I'm sure by now, some folks have already seen this story, but I have been wanting to rant about it since I saw it on the news yesterday morning, and this is the first chance I have gotten.
Coach suing 14-year-old over Little League Baseball celebration
As the Human Torch would say...Flame On!
First of all, if I was a judge, I throw this out for lack of evidence. I know...a civil trial doesn't have the same proof standards as a criminal trial, but, by the coaches own statement, he felt something in his heel, and then turned around and saw the helmet on the ground. NO ONE seems to have seen the helmet hit his ankle and cause this injury...and also by his own paperwork, he had a pre-existing Achilles condition. These things go without helmet's hitting them...ask Dan Marino and Vince Wilfork, who both suffered non-contact Achilles injuries.
So, that's one. Two is the fact that we seem to have lost the grip on the fact that sometimes, accidents just happen! Bad things sometimes happen to good people.

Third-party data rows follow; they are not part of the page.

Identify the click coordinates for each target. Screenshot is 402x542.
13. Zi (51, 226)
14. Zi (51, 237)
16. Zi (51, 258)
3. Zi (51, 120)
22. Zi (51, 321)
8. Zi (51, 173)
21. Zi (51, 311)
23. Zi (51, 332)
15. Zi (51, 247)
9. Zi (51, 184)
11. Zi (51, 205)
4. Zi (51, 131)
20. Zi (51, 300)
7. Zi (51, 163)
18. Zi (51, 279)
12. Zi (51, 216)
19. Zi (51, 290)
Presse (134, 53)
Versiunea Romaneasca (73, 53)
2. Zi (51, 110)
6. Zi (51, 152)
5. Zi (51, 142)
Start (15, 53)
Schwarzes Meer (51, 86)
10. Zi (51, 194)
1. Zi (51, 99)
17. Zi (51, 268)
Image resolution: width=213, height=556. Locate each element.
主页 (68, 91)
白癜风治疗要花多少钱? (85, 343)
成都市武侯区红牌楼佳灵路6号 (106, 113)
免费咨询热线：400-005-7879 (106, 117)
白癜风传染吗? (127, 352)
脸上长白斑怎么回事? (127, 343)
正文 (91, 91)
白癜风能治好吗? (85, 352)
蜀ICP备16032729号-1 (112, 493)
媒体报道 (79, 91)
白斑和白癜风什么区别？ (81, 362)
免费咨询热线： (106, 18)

I have heard that where some people work, safety is a huge priority. It's not just priority #1, it's #1A, and #1B. If you want to know my opinion on this, I recommend you watch this Ted Talks video with Mike Rowe(it's long...for the point in question, jump to 13:09....but the whole video is worth watching).
The increasingly prevailing opinion is that ALL accidents are preventable...which I just have a hard time always getting behind. Can you make it tougher to have accidents? Yes. But...unless you bubble wrap the world(can't bubble wrap the person, than you have a suffocation hazard), there is ALWAYS going to be something you haven't thought of, whenever people try to walk, talk and chew gum at the same time. There is some measure of risk in doing anything.
You get out of bed, you might stub your toe on the dresser. Stay in bed, you might get bed sores.
You coach little league, and a helmet thrown in a moment of celebration(an act taken THOUSANDS of times a year), is eventually going to take that one goofy bounce, and potentially hit your Achilles Tendon.